• [DIRECTIONS FOR THIS TASK]
Format the lines from the start of the records through the line containing "Action: coord(20,295)" as a JSON list of strings, one string per line, omitting blank lines.

____

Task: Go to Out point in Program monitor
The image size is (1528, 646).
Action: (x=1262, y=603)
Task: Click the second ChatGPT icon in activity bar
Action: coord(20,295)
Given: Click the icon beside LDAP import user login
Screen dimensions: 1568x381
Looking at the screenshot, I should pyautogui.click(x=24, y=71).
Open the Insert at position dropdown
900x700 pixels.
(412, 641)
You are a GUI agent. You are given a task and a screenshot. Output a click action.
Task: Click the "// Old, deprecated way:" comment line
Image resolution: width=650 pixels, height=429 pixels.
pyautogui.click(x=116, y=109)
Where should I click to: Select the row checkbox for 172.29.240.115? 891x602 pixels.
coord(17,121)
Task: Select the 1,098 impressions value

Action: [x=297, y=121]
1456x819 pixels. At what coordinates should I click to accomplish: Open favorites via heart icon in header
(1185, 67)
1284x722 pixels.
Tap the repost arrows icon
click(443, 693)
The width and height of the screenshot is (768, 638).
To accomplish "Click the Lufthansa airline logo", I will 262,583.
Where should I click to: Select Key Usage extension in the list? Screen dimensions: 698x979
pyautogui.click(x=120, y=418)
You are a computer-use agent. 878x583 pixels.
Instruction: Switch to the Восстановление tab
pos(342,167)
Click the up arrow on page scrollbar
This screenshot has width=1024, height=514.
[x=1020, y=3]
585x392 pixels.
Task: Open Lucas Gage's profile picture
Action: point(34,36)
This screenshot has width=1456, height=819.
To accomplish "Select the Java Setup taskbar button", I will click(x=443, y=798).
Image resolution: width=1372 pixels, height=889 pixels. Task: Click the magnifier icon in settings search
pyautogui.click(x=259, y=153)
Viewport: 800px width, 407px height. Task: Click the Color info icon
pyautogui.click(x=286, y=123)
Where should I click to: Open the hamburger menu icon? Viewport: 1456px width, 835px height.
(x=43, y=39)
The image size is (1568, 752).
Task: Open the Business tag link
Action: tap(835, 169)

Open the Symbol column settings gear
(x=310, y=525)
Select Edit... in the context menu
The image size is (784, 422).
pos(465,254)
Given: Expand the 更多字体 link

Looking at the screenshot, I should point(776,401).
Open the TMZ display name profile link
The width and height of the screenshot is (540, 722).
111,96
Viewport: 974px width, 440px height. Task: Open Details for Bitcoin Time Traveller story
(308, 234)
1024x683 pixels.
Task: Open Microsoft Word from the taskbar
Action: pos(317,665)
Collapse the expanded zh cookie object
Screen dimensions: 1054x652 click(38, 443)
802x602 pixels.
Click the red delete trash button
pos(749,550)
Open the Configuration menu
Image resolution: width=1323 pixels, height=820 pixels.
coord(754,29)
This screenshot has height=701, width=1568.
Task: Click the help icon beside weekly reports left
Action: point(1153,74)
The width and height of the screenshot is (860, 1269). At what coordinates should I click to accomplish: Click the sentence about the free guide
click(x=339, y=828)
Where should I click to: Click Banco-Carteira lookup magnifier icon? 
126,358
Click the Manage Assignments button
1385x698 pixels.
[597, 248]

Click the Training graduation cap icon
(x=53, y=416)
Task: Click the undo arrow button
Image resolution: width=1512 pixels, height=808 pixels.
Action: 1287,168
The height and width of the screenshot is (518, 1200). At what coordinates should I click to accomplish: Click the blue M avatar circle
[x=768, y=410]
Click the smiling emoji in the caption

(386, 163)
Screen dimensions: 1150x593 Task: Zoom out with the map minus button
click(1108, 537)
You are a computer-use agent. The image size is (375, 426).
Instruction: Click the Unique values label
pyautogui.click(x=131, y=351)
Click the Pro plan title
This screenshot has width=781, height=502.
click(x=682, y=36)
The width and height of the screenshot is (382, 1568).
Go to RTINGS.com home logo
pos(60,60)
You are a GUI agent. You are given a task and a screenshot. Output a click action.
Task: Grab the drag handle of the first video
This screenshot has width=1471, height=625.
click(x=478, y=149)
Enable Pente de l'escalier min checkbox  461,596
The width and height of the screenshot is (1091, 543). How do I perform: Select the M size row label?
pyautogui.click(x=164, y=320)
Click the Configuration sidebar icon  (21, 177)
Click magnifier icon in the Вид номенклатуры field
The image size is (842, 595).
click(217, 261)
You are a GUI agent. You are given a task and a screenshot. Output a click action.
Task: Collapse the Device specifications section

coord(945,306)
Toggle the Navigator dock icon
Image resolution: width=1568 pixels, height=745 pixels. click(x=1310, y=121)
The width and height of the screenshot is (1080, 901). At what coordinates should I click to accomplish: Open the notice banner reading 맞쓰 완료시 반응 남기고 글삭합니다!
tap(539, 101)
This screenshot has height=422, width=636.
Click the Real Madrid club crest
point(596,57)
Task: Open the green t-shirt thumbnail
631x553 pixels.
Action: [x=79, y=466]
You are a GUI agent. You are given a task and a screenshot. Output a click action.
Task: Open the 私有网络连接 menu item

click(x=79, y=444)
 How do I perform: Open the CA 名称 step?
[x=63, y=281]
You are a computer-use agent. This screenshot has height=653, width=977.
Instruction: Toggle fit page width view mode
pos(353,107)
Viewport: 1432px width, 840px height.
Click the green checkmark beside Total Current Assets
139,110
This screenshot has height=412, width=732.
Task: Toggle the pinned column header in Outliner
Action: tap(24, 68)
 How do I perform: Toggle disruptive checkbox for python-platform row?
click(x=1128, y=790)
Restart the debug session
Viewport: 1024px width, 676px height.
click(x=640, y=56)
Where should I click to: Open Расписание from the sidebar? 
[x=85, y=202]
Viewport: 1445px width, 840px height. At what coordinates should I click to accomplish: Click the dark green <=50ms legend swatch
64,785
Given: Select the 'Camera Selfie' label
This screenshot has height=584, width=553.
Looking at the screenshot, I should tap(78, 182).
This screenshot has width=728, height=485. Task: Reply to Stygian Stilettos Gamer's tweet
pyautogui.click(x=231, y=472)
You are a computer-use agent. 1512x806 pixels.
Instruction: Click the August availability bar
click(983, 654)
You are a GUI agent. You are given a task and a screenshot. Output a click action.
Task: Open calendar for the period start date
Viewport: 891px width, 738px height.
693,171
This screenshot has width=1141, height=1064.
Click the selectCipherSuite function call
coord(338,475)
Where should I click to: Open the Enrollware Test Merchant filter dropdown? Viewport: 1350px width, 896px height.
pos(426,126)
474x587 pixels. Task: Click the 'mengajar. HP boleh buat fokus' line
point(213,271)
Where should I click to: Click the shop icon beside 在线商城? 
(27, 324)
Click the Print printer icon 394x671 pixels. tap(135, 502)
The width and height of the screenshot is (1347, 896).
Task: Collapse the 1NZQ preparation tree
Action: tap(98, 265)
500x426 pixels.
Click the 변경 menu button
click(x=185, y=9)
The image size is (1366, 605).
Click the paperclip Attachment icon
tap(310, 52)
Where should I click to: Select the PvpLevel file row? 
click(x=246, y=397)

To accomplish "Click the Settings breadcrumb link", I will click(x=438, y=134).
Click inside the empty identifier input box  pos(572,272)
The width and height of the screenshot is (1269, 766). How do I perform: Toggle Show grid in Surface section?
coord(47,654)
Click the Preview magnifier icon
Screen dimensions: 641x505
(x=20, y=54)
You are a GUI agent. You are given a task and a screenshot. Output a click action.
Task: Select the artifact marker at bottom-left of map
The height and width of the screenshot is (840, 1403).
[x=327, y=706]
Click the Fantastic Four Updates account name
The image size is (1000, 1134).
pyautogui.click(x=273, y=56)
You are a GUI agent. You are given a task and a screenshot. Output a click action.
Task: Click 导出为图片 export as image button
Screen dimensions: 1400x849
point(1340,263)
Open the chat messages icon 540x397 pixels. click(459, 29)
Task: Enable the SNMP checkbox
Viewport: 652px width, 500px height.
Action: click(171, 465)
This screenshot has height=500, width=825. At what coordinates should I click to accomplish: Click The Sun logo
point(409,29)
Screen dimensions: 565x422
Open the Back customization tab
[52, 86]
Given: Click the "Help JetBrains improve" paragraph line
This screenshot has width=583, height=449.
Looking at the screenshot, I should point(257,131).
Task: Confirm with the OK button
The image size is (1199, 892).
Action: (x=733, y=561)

____

• [RESPONSE]
[
  "Task: Go to Out point in Program monitor",
  "The image size is (1528, 646).",
  "Action: (x=1262, y=603)",
  "Task: Click the second ChatGPT icon in activity bar",
  "Action: coord(20,295)"
]